━━━ Extract to read

# ✿✿ Happy Home Classes ✿✿



## Luna Moonbug (Jul 21, 2018)

I haven't been getting new classes the last week or so.  I can't afford to buy fortune cookies to finish the event classes
What is the last classes you have?  If there's more normal classes, how do i unlock it?


----------



## Luna Moonbug (Jul 21, 2018)

how do you save the game?


----------



## That Marshal Fangirl (Jul 21, 2018)

Luna Moonbug said:


> how do you save the game?



The game saves itself automatically.


----------



## Luna Moonbug (Jul 25, 2018)

got new question listed on first post..thanks in advance for your help


----------



## Luna Moonbug (Apr 5, 2019)

I haven't been getting new classes the last week or so.  I can't afford to buy fortune cookies to finish the event classes
What is the last classes you have?  If there's more normal classes, how do i unlock it? ??


----------



## Chouchou (Apr 5, 2019)

Same


----------



## auroral (Apr 5, 2019)

Yeah I think a lot of players are at the point where they've run out of classes already. It's kind of a bummer, because most of the people I know who play this game / are on my fl are already well above level 100, so we obviously already own most of the items the classes require. It feels a lot like they introduced this feature for newer players, and totally forgot that there a lot of us - dare I say, the majority of us, even - who have already done practically everything PC has to offer, so naturally we went through the classes pretty quick. I've been hoping they'd add more levels soon, but no such luck yet.

But to answer your question, I think the last / most recent level is 6-8.


----------



## slatka (Apr 5, 2019)

yeah i've been out of classes for weeks now and it's sad bc i really enjoyed the Happy Home Classes hopefully they add more??? idk..

━━━━━━
━━━ Data

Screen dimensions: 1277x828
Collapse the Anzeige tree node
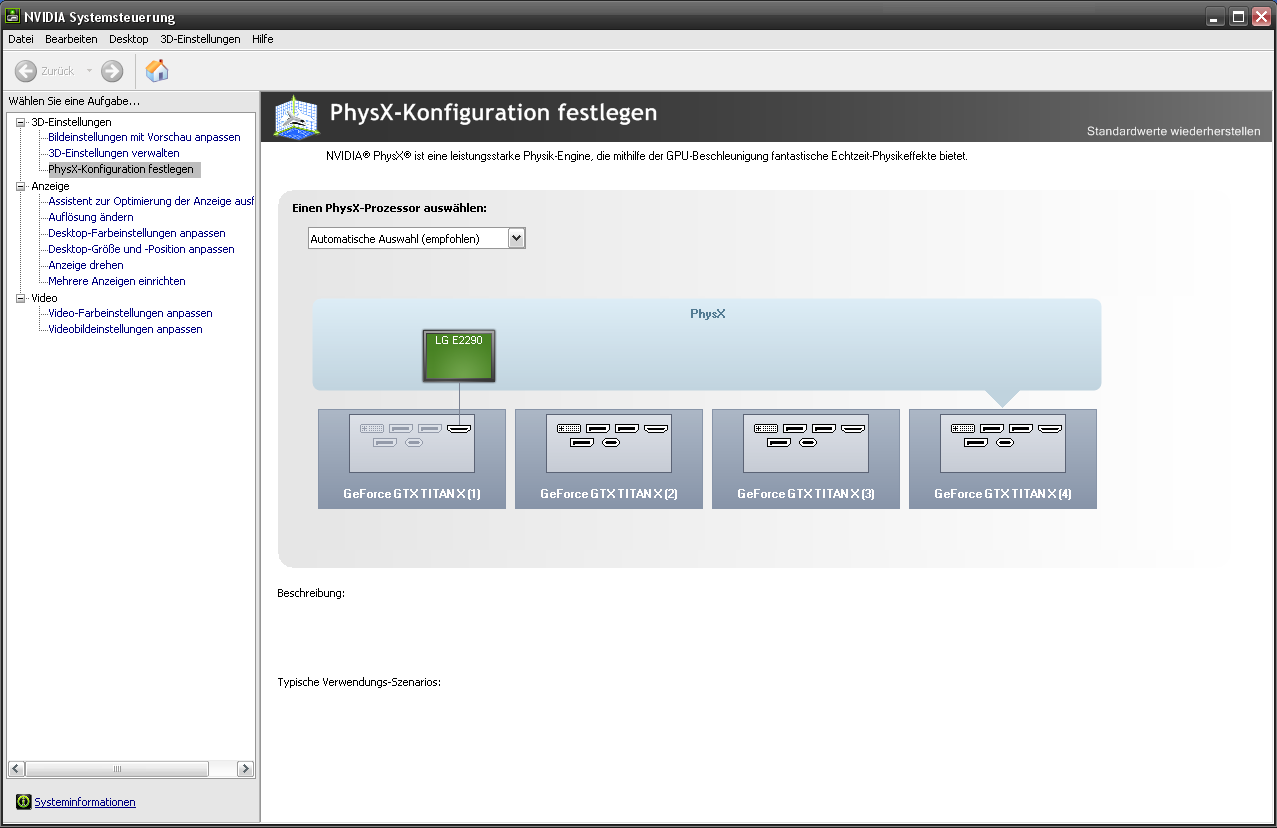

━━━━━━

**The task:**
Add the next few posts to the forum thread about Happy Home Classes, picking up after slatka's reply.

**Result of the task:**
----------



## Nougat (Apr 6, 2019)

I'm stuck at the Marshall class since I haven't unlocked him yet. I just raised level, so I thought the game would be logical about it and give me Marshall as a new animal to invite, but no. Ugh.


----------



## Luna Moonbug (Apr 6, 2019)

while waiting for new classes...right now i'm focusing on crafting all the furniture i haven't done so when it's start again i have them all...and completing the animal requests too


----------



## MopyDream44 (Apr 6, 2019)

Nougat said:


> I'm stuck at the Marshall class since I haven't unlocked him yet. I just raised level, so I thought the game would be logical about it and give me Marshall as a new animal to invite, but no. Ugh.



Just do your best to keep leveling by raising those friendship levels, and Marshall will be unlocked eventually. Sending some lucky energy your way!


----------



## Nougat (Apr 6, 2019)

MopyDream44 said:


> Just do your best to keep leveling by raising those friendship levels, and Marshall will be unlocked eventually. Sending some lucky energy your way!



Thank you!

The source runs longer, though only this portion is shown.